Researchers reveal light's quirky side


beamshots
Above, in the first frame, the initial pulse of light approaches the glass, and a new pulse forms at the far end. In the second frame, the new pulse splits into two, one traveling backward in the glass, the other already exiting. Next, the backward pulse meets and cancels out the initial pulse, and, at the end, only the final pulse remains.


In the past few years, scientists have found ways to make light go both faster and slower than its usual speed limit, but now University researchers have published a paper in the journal Science illustrating one of light's logic-defying properties known as negative speed.

"I've had some of the world's experts scratching their heads over this one," says Robert Boyd, the M. Parker Givens Professor of Optics. "Theory predicted that we could send light backward, but nobody knew if the theory would hold up or even if it could be observed in laboratory conditions."

Boyd recently showed how he can slow down a pulse of light to slower than an airplane, or speed it up faster than its breakneck pace, using exotic techniques and materials. But he's now taken what was once just a mathematical oddity and shown it working in the real world.

"It's weird stuff," says Boyd. "We sent a pulse through an optical fiber, and before its peak even entered the fiber, it was exiting the other end. Through experiments we were able to see that the pulse inside the fiber was actually moving backward, linking the input and output pulses."

Boyd, along with Rochester graduate students George Gehring and Aaron Schweinsberg, and undergraduates Christopher Barsi of Manhattan College and Natalie Kostinski of the University of Michigan, sent a burst of laser light through an optical fiber that had been laced with the element erbium. As the pulse exited the laser, it was split into two. One pulse went into the erbium fiber and the second traveled along undisturbed as a reference. The peak of the pulse emerged from the other end of the fiber before the peak entered the front of the fiber, and well ahead of the peak of the reference pulse.

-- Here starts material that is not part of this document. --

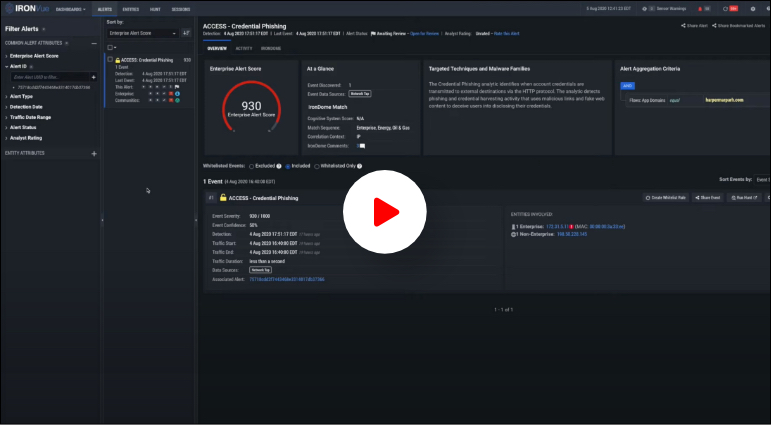
Task: Open the Entities menu in top navigation
Action: coord(130,8)
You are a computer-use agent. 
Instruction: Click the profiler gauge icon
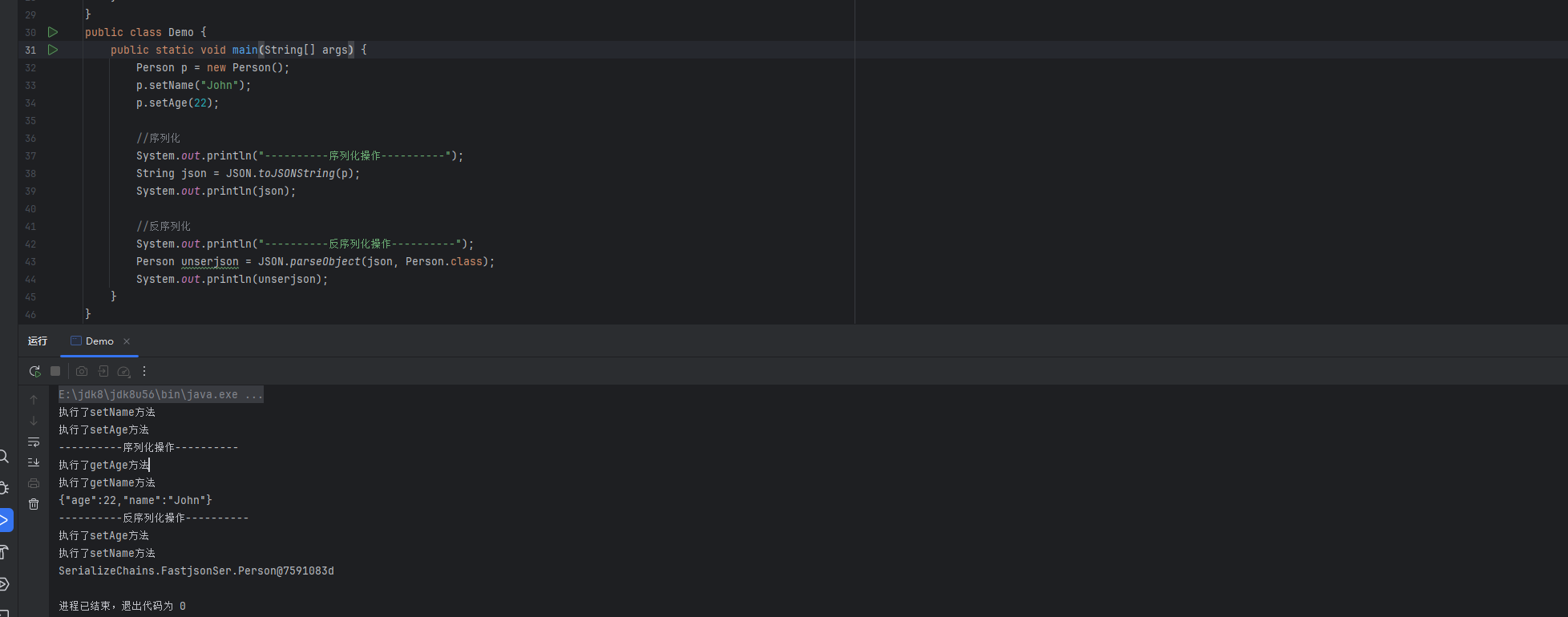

But to find out if the pulse was truly traveling backward within the fiber, Boyd and his students had to cut back the fiber every few inches and re-measure the pulse peaks when they exited each pared-back section of the fiber. By arranging that data and playing it back in a time sequence, Boyd was able to depict, for the first time, that the pulse of light was moving backward within the fiber.

Does the experiment point to potential weakness in Einstein's sacred tenet that nothing can travel faster than the speed of light? Not really, Boyd explains. "Einstein said information can't travel faster than light, and in this case, as with all fast-light experiments, no information is truly moving faster than light," says Boyd. "The pulse of light is shaped like a hump with a peak and long leading and trailing edges. The leading edge carries with it all the information about the pulse and enters the fiber first. By the time the peak enters the fiber, the leading edge is already well ahead, exiting. From the information in that leading edge, the fiber essentially 'reconstructs' the pulse at the far end, sending one version out the fiber, and another backward toward the beginning of the fiber."

Boyd is already working on ways to see what will happen if he can design a pulse without a leading edge. Einstein says the entire faster-than-light and reverse-light phenomena will disappear. Boyd is eager to put Einstein to the test.

"I know this all sounds weird, but this is the way the world works," adds Boyd.